The 2021–22 season is Hyderabad cricket team's 88th competitive season. The Hyderabad cricket team is senior men's domestic cricket team based in the city of Hyderabad, India, run by the Hyderabad Cricket Association (HCA). They represent the state of Telangana in domestic competitions.

Squad

Arrivals
Hanuma Vihari returned back to the Hyderabad squad for the first time since his departure to Andhra in 2015.

Departures
Yudhvir Singh migrated to his home state, Jammu and Kashmir.

Players
The following players made at least one appearance for Hyderabad in first-class, List A or Twenty20 cricket in 2021–22 season.  Age given is at the start of Hyderabad's first match of the season (4 November 2021).
Players with international caps are listed in bold.

Competitions

Overview

Syed Mushtaq Ali Trophy

The Syed Mushtaq Ali Trophy, a Twenty20 cricket tournament in India, fixtures were announced by the Board of Control for Cricket in India (BCCI) on 30 August 2021 and the Hyderabad was placed in the Group E with all the group fixtures to be played in a bio-secure hub in Haryana. On 23 October, the Hyderabad announced two teams for the tournament with one team being selected by the Syed Quadri's panel supported by the HCA president group while the other by Noel David's committee supported by the secretary group. The feud between the two on various issues including the team selection continued until the Supreme Court intervened to resolve the issue. The final team was confirmed on 30 October with Tanmay Agarwal as captain and Milap Mewada as coach.
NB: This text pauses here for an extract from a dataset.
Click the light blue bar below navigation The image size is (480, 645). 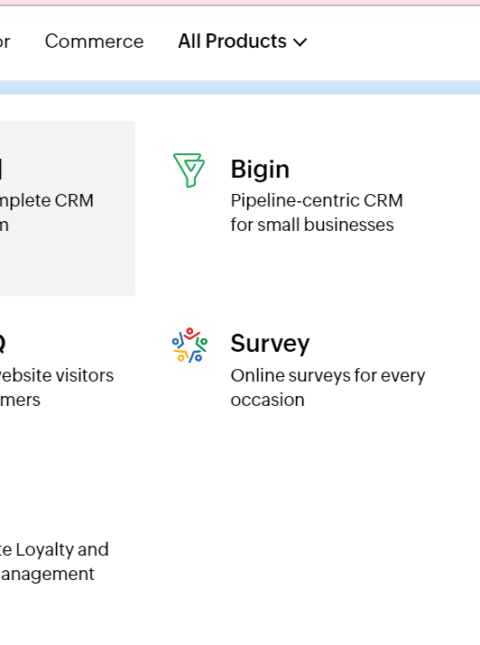click(240, 88)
The Hyderabad started their campaign on 4 November with a win against the Saurashtra. They topped their group winning all their five group matches with Agarwal and Chama Milind as leading run-getter and wicket-taker of the tournament during the group stages respectively. The Hyderabad defeated the Gujarat by 30 runs in the quarterfinal but lost to the Tamil Nadu in the semifinal.

Points table

Knockout stage

Matches
Group stage

Quarter-final

Semi-final

Vijay Hazare Trophy

The Vijay Hazare Trophy, a List A cricket tournament in India, fixtures were announced by the Board of Control for Cricket in India (BCCI) on 30 August 2021 and the Hyderabad was placed in the Group C with all the group fixtures to be played in Chandigarh. The Hyderabad announced their squad on 2 December 2021.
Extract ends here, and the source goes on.